The last few years have seen a number of applications of AI in healthcare, and one of the more interesting is in predicting the outcome of particular treatments. The latest project of this ilk comes from researchers at Georgia Tech, who have developed a new tool to predict the outcome of chemotherapy.
The tool, which was documented in a recently published paper, is designed to analyze the specific RNA expressions that are tied to specific outcomes tied to chemotherapy drugs. When the tool was applied to real cases, it was able to present the best outcome around 80% of the time. The team believe there tool could prove invaluable, as whilst the first drug used to treat cancer is usually pretty straightforward, if that fails for whatever reason, the plan B treatment is much less clear cut.

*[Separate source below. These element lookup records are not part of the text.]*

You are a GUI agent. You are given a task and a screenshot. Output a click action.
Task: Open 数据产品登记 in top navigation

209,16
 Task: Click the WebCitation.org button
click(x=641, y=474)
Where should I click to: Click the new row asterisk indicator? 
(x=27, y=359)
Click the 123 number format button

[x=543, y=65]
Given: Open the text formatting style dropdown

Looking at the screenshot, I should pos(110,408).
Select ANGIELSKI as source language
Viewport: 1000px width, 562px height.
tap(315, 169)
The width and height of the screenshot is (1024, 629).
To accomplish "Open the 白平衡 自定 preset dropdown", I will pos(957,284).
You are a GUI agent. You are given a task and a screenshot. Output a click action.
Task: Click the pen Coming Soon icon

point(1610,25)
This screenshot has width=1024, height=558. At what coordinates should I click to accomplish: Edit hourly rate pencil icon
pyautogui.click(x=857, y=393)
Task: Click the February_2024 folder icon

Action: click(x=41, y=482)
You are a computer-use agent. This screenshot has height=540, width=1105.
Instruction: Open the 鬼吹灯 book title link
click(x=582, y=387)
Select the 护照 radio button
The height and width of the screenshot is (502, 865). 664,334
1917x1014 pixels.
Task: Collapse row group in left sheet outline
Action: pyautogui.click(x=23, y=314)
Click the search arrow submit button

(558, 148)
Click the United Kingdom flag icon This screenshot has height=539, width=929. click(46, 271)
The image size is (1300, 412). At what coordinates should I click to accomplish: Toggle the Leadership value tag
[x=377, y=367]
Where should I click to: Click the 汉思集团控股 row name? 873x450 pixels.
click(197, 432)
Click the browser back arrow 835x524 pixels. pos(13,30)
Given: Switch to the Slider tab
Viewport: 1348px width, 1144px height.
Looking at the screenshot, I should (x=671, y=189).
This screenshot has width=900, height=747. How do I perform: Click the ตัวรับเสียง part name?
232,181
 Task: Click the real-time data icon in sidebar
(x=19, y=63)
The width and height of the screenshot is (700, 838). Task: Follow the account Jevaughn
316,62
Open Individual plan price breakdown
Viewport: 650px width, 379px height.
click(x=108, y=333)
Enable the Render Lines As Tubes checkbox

“By looking at RNA expression in tumors, we believe we can predict with high accuracy which patients are likely to respond to a particular drug,” the researchers say. “This information could be used, along with other factors, to support the decisions clinicians must make regarding chemotherapy treatment.”
Precision medicine
The system was trained on detailed records of RNA from tumors alongside the outcome of treatments for specific drugs. Unfortunately, this isn’t a huge dataset, with just over 150 records available, so the team trained the system on just over 100 of these, before testing it on the remainder.
The team began their work by looking specifically at ovarian cancer, but rapidly expanded their scope to include a range of other cancer types, including lunh and breast cancer. They could do this because the same chemotherapy drugs are used for each form.
“Our model is predicting based on the drug and looking across all the patients who were treated with that drug regardless of cancer type,” the researchers explain.
The system aims to compare the likelihood that a particular drug will have an impact on the cancer of each patient, which will hopefully allow doctors to be better informed when determining the treatment given.
The team plan to make the system available as open source software to encourage as many people as possible to not only use it but to improve upon it. The team believe this is definitely possible, not least because it’s accuracy will improve as more data is analyzed by the system.
“To really get this into clinical practice, we think we’ve got to open it up so that other people can try it, modify if they want to, and demonstrate its value in real-world situations,” the team explain. “We are trying to create a different paradigm for cancer therapy using the kind of open source strategy used in internet technology.”